[start TEXT EXCERPT]

The starting performance is crucial in wind-power generation systems. Small wind turbines must be able to start operation even at low wind speeds. Mechanical factors that influence the starting of permanent magnet generators include turbine blade design and shaft friction, whereas electromagnetic factors include the cogging torque. The starting torque generated by the wind must overcome the cogging torque and mechanical friction; therefore, reducing the cogging torque is crucial in the design of wind turbines. Moreover, the cogging torque influences the vibration and noise of the wind turbine as well as the torque ripple. The torque ripple increases with cogging torque; this distorts the waveform, and a sine wave cannot be easily created, thereby reducing generator efficiency. Therefore, a design that considers permanent magnetization and cogging torque is required to obtain a waveform that is amenable to high generator efficiency.

This study proposes a spoke-type PMSG design for wind turbines that considers magnetization. First, we described the types, advantages, and disadvantages of the magnetization method. Subsequently, we analyzed the factors to be considered during magnetization after assembly. We utilized a 500 W class PMSG as a model to design and propose a rotor shape with improved magnetization performance. Additionally, we decreased the cogging torque via the asymmetric design of the barrier in the rotor to improve the starting performance. Finally, we confirmed the validity of the PMSG performance using the proposed shape using FEM. In addition, a prototype was manufactured and tested.

2. Spoke Type Rotor Magnetization Analysis

2.1. Principle of Magnetization

The magnetic flux in a permanent magnet (PM) is formed by the internal magnetization density and external magnetic field strength, as shown in Equation (1) [23]:

$$B={\mu }_0\left(H+M\right)$$

(1)

[end TEXT EXCERPT]
[start PROVIDED DATA]

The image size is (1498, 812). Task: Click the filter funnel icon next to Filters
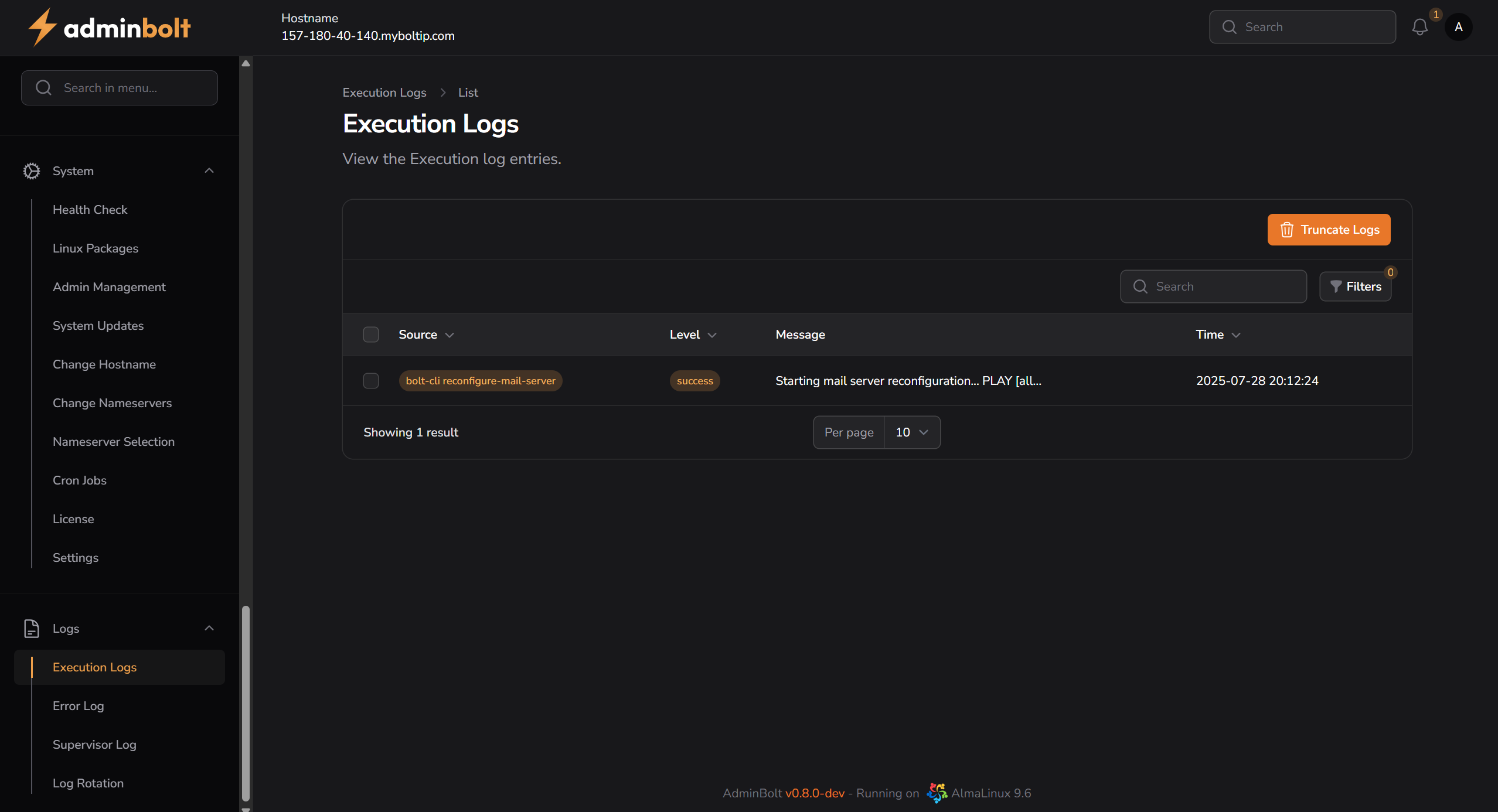1336,286
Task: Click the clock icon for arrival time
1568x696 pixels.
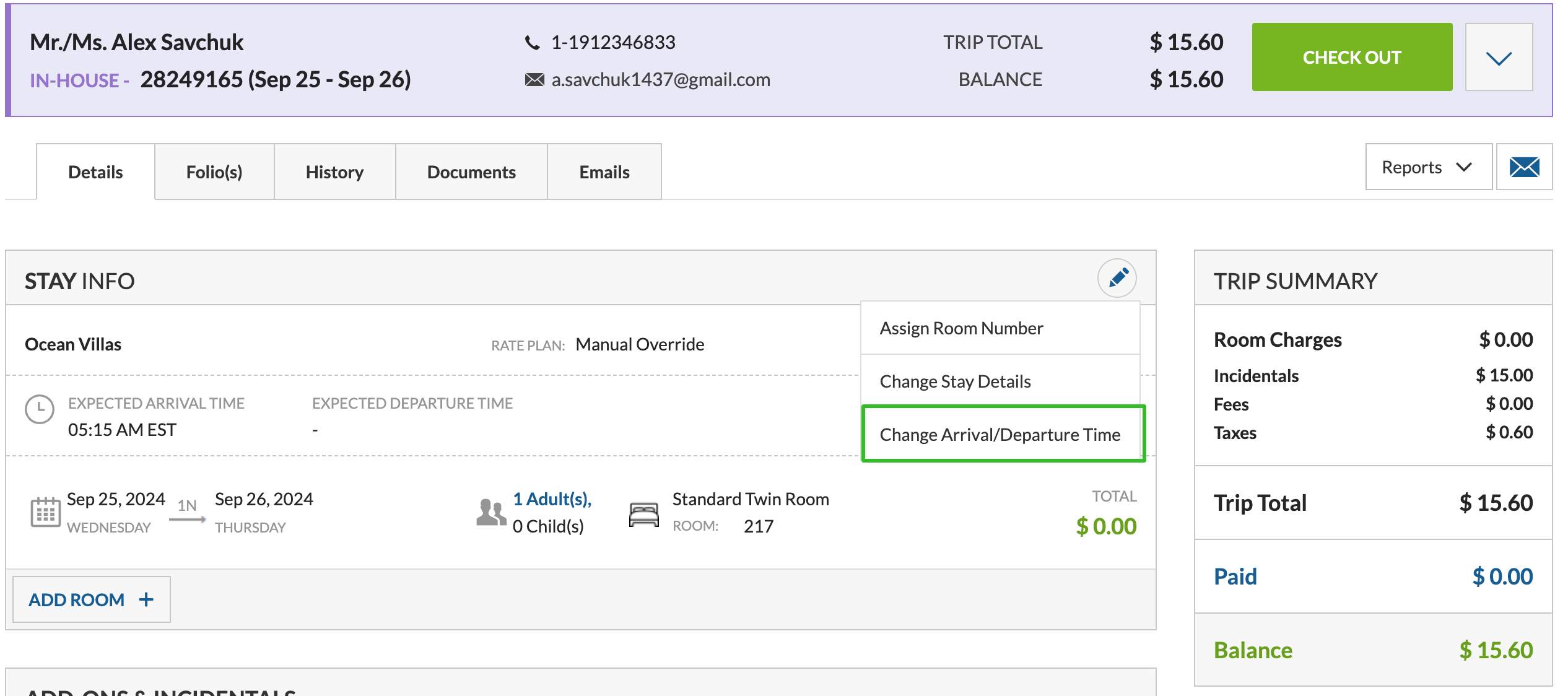Action: coord(40,409)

[end PROVIDED DATA]

STATED GOAL 1:
In the wind turbine generator text, copy everything from "This study proposes" down to "manufactured and tested.".
STATED GOAL 2:
Using the wind turbine generator text, explain why reducing the cogging torque is crucial when designing wind turbines.

RIGHT ANSWER 1:
This study proposes a spoke-type PMSG design for wind turbines that considers magnetization. First, we described the types, advantages, and disadvantages of the magnetization method. Subsequently, we analyzed the factors to be considered during magnetization after assembly. We utilized a 500 W class PMSG as a model to design and propose a rotor shape with improved magnetization performance. Additionally, we decreased the cogging torque via the asymmetric design of the barrier in the rotor to improve the starting performance. Finally, we confirmed the validity of the PMSG performance using the proposed shape using FEM. In addition, a prototype was manufactured and tested.

RIGHT ANSWER 2:
The starting torque produced by the wind has to overcome both the cogging torque and mechanical friction, so a lower cogging torque helps a small turbine start at low wind speeds. The cogging torque also affects vibration, noise, and torque ripple. Higher torque ripple distorts the waveform and lowers generator efficiency.